[Collection entries]
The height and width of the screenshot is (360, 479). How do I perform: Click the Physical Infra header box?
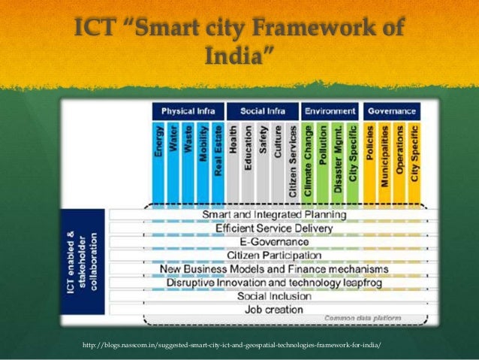(188, 112)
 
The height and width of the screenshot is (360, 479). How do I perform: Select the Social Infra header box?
(261, 112)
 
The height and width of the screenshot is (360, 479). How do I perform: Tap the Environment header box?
(330, 112)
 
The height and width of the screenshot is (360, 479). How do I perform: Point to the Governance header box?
(392, 112)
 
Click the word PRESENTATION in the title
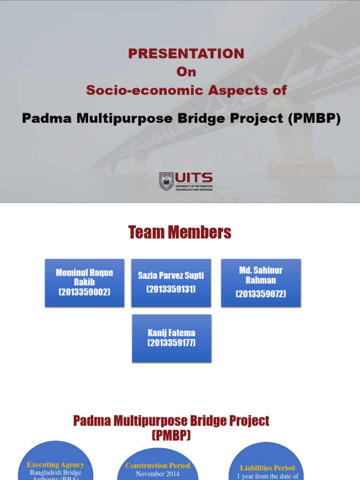[186, 53]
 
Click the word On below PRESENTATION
[186, 72]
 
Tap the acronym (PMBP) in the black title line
[314, 119]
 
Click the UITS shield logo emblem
[166, 181]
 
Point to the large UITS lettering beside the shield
[194, 178]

__Goal__. Rewrite all the rows above, requests included. Scale every coordinate in the answers by 0.95, round each to the nearest whole number with halves rounded up, and leave the pictures out.

__Finished task__.
The height and width of the screenshot is (360, 479). How do I perform: Click the Physical Infra header box?
(179, 106)
 
The height and width of the screenshot is (360, 479). How do I perform: Select the Social Infra header box?
(248, 106)
 
The height and width of the screenshot is (360, 479). How do I perform: Tap the Environment header box?
(314, 106)
 
The height and width of the screenshot is (360, 479). How do I perform: Point to the Governance header box?
(372, 106)
 
Click the word PRESENTATION in the title
[177, 50]
 
Click the word On below PRESENTATION
[177, 68]
 
Tap the acronym (PMBP) in the black title line
[298, 113]
 
Click the UITS shield logo emblem
[158, 172]
 
Point to the large UITS lettering beside the shield
[184, 169]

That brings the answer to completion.